İKİ AVUKAT
İKİ VUKUAT
Çarşamba
günü yaşanan olaylar, Türkiye’de öfke, şiddet ve hoşgörüsüzlüğün ne boyutlara
geldiğini gözler önüne seriyor. En küçük bir tartışma, istenmeyen görüntülere
sahne oluyor. Futbol heyecanı, korku ve kana bürünüyor.
İşin en ilginç olanı da, hukuka en
fazla güvenmesi, onu en fazla savunması, ona göre yaşamını biçimlendirmesi
gerekenlerin artık, adliye binalarında olay çıkarabilecek kadar hukuka
tahammülsüzlükleri; Danıştay dairesine silahla saldırıp, hukuk camiasından
olanları katledecek kadar öfke, kin ve nefret duygularıyla dolu olmaları...
Nereye varacak bu işin sonu?
Artık mesleği avukatlık olanlar bile
bu denli siyasallaşmış(!), bu denli gözü dönmüş ise; bu halk kime güvenecek?
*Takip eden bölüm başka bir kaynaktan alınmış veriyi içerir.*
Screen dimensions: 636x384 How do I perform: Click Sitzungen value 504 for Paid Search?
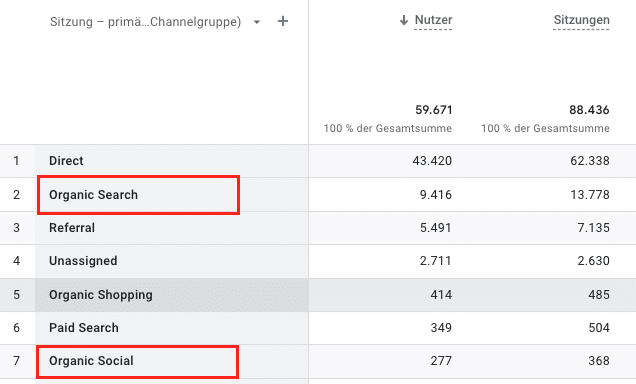[x=599, y=328]
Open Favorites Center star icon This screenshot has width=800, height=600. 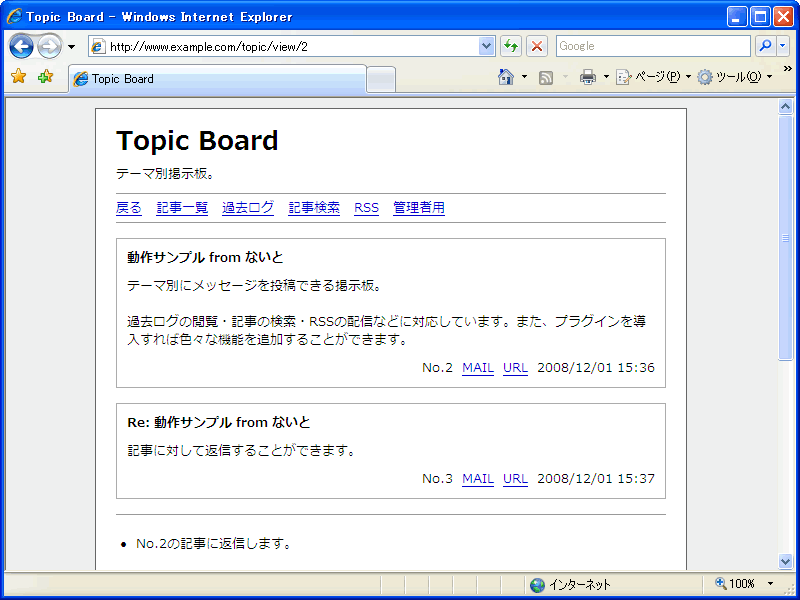(18, 78)
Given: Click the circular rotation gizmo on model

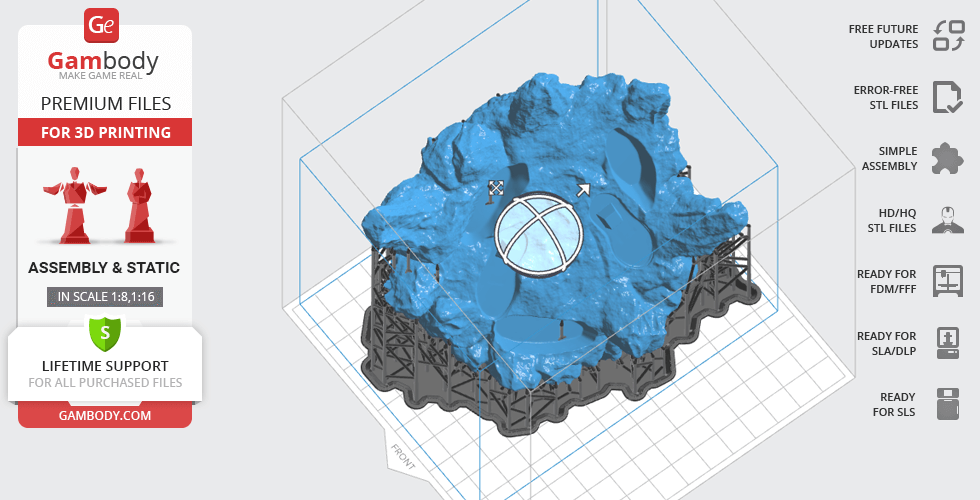Looking at the screenshot, I should click(537, 232).
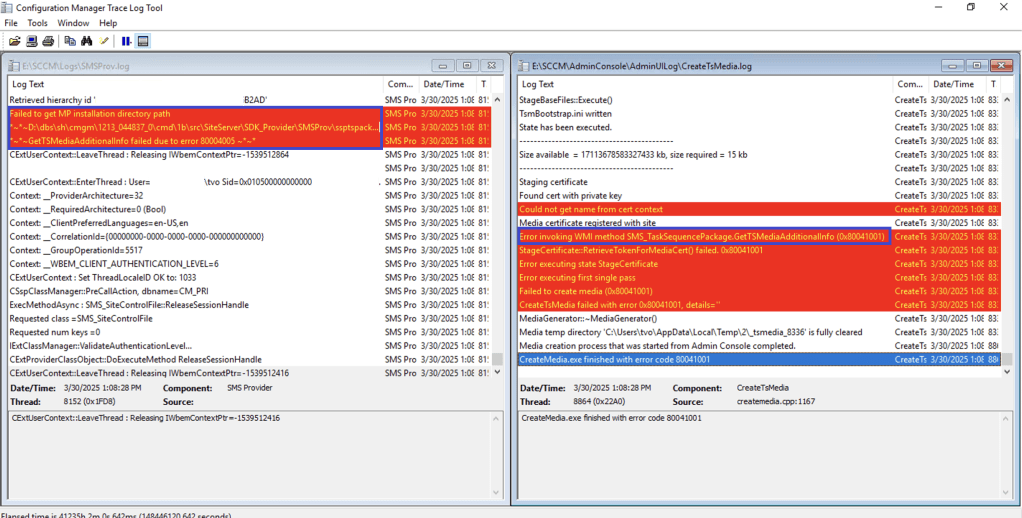Open the Help menu
Image resolution: width=1022 pixels, height=518 pixels.
(108, 23)
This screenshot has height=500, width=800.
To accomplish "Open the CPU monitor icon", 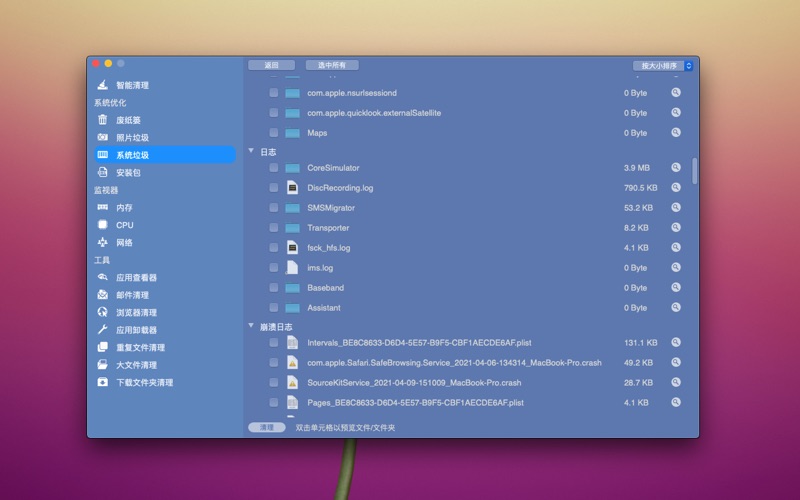I will (x=102, y=225).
Ve
bu avukatlar, olaya karışan değil, bizzat olayı yaratanlarsa; örnek alınmayacak mı genç insanlarca?
Gençlerimize,
bu tipleri ve bu tarzı mı örnek göstereceğiz?
Hukuka güveni nasıl sağlayacağız?
Nasıl hukuk devleti olacağız?
***
Çarşamba günü bu iki vukuatla ilgili
gazetelerde yer alan haberlere bir göz atalım: ilki İstanbul Adliyesinden...
Şimdilik tehditle biten bu olayın bizzat kahramanı olan kişi de bir avukat...
“Adli yargılama sürecini etkilime ve
Türklüğe hakaret etme” gerekçesi ile haklarında suç duyurusunda bulunulan dört
kişinin davasının görüleceği İstanbul Adliye salonunda, davacı, 50 kişilik
bir ülkücü grupla, mahkeme salonunda gövde gösterisi yaparak, bizzat kendisi
yargıyı etkilemeye kalkışıyor...
Bu olayı, Milliyet ve Radikal
Gazeteleri “Saldırı ve Tehdit” başlığı ile almış. İşin ilginç yanı ise
grubun sarf ettiği sözler: "Gel gel, Türk kanı var, buradan geç.
Burada hükümet koruyor, sonra kim koruyacak?"
"Şerefsiz"...
***
Bir ölüm, dört yaralama ile
sonuçlanan diğer olay ise Başkentten, Danıştay 2. Dairesinden... Olayın faili
yine bir avukat... Hem ülkücü, hem de İslamcı... Avukat kimliği ile
gayet rahat giriyor binaya... Öyle ya! Avukatın işi bu, kartını göster, gir...
Konu güvenlik sorunu değil aslında... Kimin ya da kimlerin avukat olmasıyla
ilgili bu olay...
Beyinleri, bilimsel ve çağdaş bir
eğitimle donatamama; yaptığı işe inanmama, yaptığı işe saygı duymama sorunu var
karşımızda...
Bir de yönetenlerin yönetememesi...
Ağızlarından çıkanın, hangi çevrelerce nasıl algılanacağını kestirememeleri...
Üstüne üstlük buna bazı basın
organlarının ve derneklerin de sorumsuz davranışları eklenince, huzur kaçıyor,
güven duygusu zedeleniyor...
***
Bu talihsiz olay yaşanmadan evvel,
adeta alt yapısı hazırlanmış...
Türban konusunda Danıştay 2.
Dairesi’nin verdiği karar üzerine, başbakandan tutun da meclis başkanına kadar
herkes, kararın adil olmadığı yolunda hem fikir olmuş. Bir basın kuruluşu ise
hedefi işaret etmiş.
Yine “Türban kararı”yla ilgili
olarak, Danıştay 2. Dairesi aleyhine bir dernek de suç duyurusunda bulunmuş.
Çarşamba günü Milliyet gazetesinden öğrendiğim suç duyurusu metni akıllara
zarar...
Gazete, Alperen Ocaklarının
hazırladığı bu metni “Tehdit gibi suç duyurusu” başlığıyla vermiş.
***
Evet, iki vukuat, iki avukat...
İki vukuatta da tehdit, hukuku hiçe
sayma, tahammülsüzlük var...
Sonuç, intikam ve kan…
Yaralılara acil şifa, olayda hayatını
kaybeden Danıştay İkinci Daire Üyesi Mustafa Yücel Özbilgin'in yakınlarına ve tüm
hukuk camiasına başsağlığı diliyorum.